*** Opening of DATA RECORDS ***

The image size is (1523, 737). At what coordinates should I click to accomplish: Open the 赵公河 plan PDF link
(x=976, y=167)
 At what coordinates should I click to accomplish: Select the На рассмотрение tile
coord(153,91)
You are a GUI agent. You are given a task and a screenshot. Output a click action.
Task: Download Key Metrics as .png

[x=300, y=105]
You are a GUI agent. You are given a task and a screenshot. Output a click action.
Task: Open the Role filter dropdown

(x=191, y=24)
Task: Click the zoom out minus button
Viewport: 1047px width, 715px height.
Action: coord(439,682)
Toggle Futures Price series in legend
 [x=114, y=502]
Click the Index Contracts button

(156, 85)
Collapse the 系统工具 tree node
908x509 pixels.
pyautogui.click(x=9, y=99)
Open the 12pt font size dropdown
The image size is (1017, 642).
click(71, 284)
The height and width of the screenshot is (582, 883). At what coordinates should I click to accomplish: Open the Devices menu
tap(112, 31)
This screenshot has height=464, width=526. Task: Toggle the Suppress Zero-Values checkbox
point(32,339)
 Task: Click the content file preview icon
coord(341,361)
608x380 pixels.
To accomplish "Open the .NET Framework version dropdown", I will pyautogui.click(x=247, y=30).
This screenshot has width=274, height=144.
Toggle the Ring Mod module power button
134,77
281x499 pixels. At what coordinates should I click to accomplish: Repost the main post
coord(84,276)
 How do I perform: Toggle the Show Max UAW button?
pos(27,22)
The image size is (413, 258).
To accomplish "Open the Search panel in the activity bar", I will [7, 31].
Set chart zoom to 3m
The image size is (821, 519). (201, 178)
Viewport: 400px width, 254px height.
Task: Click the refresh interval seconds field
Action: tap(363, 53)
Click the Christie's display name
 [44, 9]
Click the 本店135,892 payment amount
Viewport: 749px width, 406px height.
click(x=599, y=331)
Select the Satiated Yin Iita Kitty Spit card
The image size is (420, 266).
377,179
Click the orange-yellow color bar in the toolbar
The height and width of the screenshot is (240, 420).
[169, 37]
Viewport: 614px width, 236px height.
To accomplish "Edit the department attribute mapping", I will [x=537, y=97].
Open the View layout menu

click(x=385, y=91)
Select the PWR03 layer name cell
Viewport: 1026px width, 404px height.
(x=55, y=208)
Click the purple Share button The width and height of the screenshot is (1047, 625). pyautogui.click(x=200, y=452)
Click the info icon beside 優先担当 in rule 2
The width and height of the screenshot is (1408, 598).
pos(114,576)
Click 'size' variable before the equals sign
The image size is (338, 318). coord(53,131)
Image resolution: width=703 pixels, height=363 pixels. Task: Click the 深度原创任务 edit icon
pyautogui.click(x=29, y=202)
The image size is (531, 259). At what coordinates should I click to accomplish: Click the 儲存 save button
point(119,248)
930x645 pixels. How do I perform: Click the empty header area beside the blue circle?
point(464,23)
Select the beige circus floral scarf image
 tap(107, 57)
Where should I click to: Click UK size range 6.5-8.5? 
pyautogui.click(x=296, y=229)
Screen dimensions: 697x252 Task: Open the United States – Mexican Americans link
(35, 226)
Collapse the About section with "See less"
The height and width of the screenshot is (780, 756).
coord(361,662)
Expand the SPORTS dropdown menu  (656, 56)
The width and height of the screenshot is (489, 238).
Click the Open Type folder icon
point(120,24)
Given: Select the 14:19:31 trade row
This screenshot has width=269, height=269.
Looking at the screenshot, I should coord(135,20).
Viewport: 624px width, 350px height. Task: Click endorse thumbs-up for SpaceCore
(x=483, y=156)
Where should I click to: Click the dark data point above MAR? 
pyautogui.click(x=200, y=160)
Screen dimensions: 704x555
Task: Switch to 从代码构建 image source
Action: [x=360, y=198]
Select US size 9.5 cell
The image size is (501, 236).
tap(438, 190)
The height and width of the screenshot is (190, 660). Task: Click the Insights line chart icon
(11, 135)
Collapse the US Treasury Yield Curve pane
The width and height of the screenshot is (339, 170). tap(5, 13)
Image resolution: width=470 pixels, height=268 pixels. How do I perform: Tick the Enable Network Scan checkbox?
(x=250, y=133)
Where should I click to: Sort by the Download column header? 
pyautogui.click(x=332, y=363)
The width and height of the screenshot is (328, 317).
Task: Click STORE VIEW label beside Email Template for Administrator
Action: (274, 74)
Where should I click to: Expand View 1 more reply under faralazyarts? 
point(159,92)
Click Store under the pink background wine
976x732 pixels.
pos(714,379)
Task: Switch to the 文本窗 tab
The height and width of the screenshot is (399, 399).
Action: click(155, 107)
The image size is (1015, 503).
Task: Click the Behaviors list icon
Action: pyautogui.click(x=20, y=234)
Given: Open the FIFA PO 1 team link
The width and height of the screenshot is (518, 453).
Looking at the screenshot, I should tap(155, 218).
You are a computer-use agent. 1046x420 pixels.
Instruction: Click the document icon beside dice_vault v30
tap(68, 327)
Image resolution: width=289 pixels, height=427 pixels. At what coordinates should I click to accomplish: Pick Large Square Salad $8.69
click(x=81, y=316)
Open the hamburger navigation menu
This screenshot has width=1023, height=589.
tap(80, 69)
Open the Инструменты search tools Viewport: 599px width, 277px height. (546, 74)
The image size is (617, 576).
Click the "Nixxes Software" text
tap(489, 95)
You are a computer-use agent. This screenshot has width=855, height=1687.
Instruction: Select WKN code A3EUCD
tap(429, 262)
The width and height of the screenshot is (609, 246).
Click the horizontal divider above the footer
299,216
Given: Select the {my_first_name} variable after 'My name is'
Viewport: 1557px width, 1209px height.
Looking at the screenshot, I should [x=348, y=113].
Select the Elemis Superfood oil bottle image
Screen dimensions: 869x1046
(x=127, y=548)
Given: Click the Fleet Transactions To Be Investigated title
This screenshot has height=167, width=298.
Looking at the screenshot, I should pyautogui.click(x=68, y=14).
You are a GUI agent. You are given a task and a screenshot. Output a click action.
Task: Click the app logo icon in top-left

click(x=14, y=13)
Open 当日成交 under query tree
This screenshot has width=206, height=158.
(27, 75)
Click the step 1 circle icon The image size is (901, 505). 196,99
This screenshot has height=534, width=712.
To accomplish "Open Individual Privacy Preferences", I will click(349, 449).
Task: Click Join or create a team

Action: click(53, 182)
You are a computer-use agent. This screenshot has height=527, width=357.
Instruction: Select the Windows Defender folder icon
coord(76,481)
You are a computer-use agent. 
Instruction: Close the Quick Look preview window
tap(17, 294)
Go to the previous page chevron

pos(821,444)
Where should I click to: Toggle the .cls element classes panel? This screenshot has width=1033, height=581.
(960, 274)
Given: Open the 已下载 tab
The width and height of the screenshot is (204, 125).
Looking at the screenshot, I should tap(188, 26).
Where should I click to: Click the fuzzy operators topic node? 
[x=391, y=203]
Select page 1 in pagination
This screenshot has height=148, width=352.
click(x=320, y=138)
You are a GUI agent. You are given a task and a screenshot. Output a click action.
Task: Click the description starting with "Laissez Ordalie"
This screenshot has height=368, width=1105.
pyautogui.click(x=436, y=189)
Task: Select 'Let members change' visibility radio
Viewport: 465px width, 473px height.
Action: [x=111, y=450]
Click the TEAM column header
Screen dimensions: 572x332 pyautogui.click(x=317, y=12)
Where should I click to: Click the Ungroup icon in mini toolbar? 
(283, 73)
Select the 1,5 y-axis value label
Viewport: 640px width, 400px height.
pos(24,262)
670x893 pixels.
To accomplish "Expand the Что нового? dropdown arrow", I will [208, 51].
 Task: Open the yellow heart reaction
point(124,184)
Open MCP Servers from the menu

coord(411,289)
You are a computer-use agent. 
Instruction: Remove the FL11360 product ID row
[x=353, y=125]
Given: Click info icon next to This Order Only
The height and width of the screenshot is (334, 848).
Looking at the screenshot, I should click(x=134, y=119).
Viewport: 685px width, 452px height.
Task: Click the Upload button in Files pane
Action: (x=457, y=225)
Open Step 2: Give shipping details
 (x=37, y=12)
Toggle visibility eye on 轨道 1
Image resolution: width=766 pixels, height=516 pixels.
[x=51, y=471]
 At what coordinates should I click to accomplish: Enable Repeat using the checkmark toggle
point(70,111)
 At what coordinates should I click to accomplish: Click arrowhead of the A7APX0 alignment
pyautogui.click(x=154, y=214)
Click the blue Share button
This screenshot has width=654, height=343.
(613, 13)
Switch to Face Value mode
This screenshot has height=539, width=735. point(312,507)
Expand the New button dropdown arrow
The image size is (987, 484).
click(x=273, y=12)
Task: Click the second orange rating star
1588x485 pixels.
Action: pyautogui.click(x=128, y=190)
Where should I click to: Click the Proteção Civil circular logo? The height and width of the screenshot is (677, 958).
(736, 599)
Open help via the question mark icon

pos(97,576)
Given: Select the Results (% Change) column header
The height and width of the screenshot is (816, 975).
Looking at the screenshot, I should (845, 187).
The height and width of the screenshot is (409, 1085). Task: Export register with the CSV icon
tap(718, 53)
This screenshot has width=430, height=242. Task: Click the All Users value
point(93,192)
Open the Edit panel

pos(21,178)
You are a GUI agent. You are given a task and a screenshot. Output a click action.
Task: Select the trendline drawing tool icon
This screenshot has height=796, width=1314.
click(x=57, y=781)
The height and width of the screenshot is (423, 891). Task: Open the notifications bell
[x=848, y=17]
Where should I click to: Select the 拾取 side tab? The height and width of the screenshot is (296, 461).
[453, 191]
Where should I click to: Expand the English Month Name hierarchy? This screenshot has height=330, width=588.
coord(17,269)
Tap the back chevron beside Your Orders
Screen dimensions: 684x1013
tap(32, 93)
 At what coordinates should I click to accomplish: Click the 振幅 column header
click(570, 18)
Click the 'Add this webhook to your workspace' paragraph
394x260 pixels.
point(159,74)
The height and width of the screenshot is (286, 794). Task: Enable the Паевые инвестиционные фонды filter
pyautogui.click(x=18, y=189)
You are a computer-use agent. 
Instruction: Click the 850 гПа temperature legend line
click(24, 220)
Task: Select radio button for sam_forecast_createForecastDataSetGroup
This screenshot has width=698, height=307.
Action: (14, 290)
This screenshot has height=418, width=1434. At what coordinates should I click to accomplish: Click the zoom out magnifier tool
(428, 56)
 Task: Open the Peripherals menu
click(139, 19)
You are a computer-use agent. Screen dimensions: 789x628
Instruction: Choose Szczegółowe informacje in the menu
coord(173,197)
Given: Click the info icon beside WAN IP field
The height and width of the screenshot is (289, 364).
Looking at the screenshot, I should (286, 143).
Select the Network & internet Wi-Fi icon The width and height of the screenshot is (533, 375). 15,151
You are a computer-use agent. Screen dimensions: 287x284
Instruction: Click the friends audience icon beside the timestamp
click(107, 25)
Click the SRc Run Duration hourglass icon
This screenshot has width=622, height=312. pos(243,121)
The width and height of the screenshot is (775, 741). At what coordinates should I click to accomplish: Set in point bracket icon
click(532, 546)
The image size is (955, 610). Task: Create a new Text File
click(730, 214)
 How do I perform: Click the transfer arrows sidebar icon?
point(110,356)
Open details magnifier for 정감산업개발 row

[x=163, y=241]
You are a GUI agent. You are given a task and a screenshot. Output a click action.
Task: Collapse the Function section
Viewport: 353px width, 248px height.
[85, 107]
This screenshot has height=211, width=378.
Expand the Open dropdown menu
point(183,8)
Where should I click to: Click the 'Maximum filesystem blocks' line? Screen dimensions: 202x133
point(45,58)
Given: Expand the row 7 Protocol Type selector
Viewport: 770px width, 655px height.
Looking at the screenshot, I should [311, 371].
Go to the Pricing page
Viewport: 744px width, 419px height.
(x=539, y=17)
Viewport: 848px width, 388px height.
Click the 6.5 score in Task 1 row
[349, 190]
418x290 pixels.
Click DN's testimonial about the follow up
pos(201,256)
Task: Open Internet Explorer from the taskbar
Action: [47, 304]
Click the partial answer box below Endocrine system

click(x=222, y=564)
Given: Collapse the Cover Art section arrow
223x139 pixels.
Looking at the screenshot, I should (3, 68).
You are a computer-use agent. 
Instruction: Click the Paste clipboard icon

*** Close of DATA RECORDS ***

→ **WORK REQUEST**
Count the lines in the data that contain the string "radio", and give nothing but that number.

→ **TASK OUTPUT**
2